* _PROBLEM DETAILS_
Switch "info icon" to "help icon" in every line from the one containing "At what coordinates" down to the one containing "Image resolution: width=402", leaving everything else the same. Reproduce only those lines, and omit the pictures.
### DATA SHOWN ###
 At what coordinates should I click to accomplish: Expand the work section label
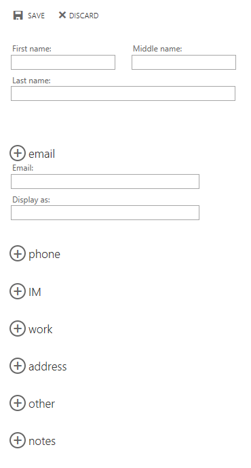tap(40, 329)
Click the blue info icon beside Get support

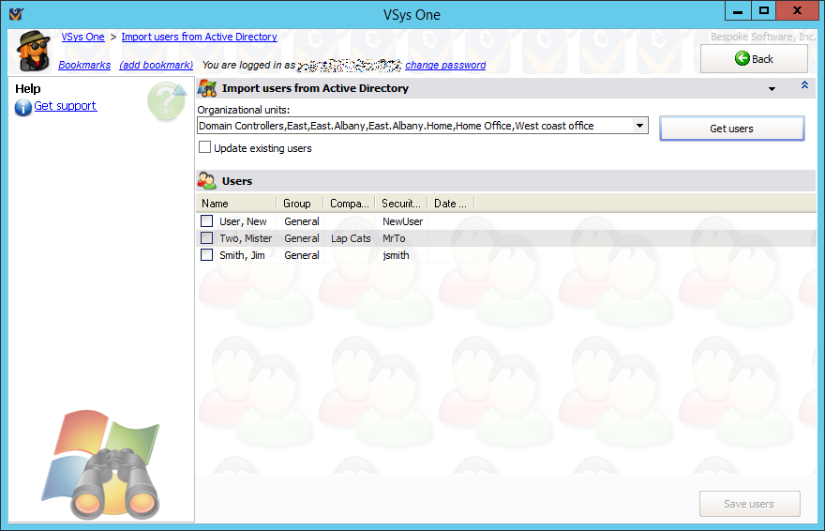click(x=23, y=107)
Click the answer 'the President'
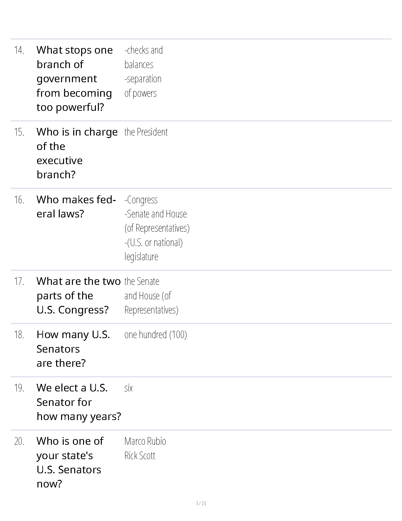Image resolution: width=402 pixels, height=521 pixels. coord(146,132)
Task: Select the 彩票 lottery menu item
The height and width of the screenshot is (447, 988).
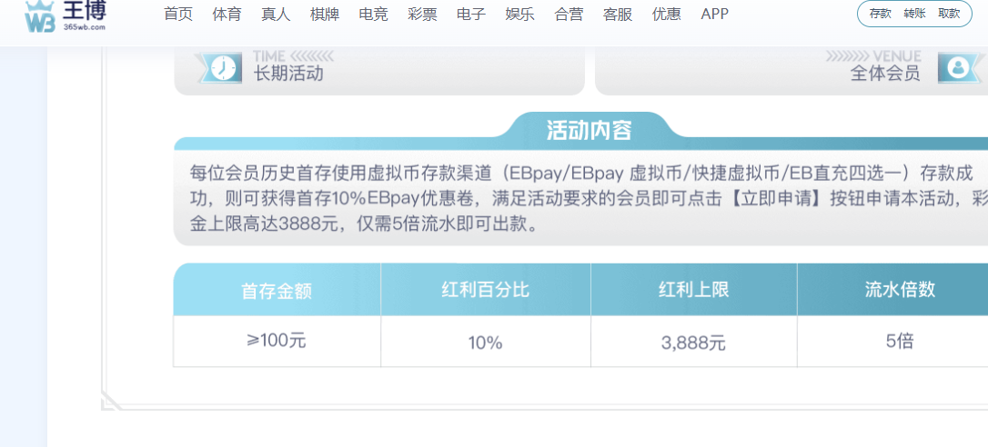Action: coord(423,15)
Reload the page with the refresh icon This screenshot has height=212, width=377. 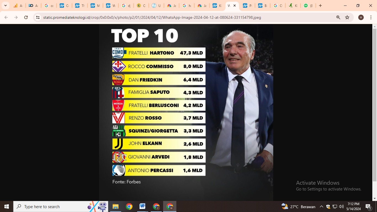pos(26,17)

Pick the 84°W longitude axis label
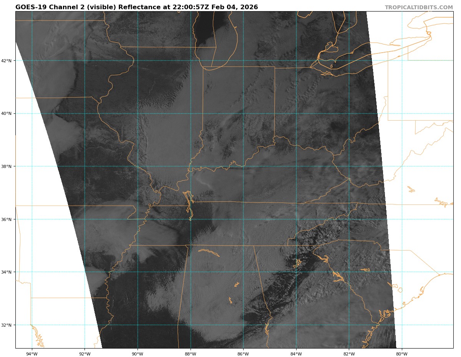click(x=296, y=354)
###
### DATA SHOWN ###
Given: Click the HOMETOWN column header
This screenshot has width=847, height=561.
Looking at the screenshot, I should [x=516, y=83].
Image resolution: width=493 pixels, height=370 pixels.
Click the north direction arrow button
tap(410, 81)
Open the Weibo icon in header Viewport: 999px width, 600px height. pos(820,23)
###
* _ANSWER FOR THE TASK_
 At what coordinates should I click to accomplish: Expand the work section label
tap(40, 329)
Click the blue help icon beside Get support

click(x=23, y=107)
Click the answer 'the President'
Image resolution: width=402 pixels, height=521 pixels. coord(146,132)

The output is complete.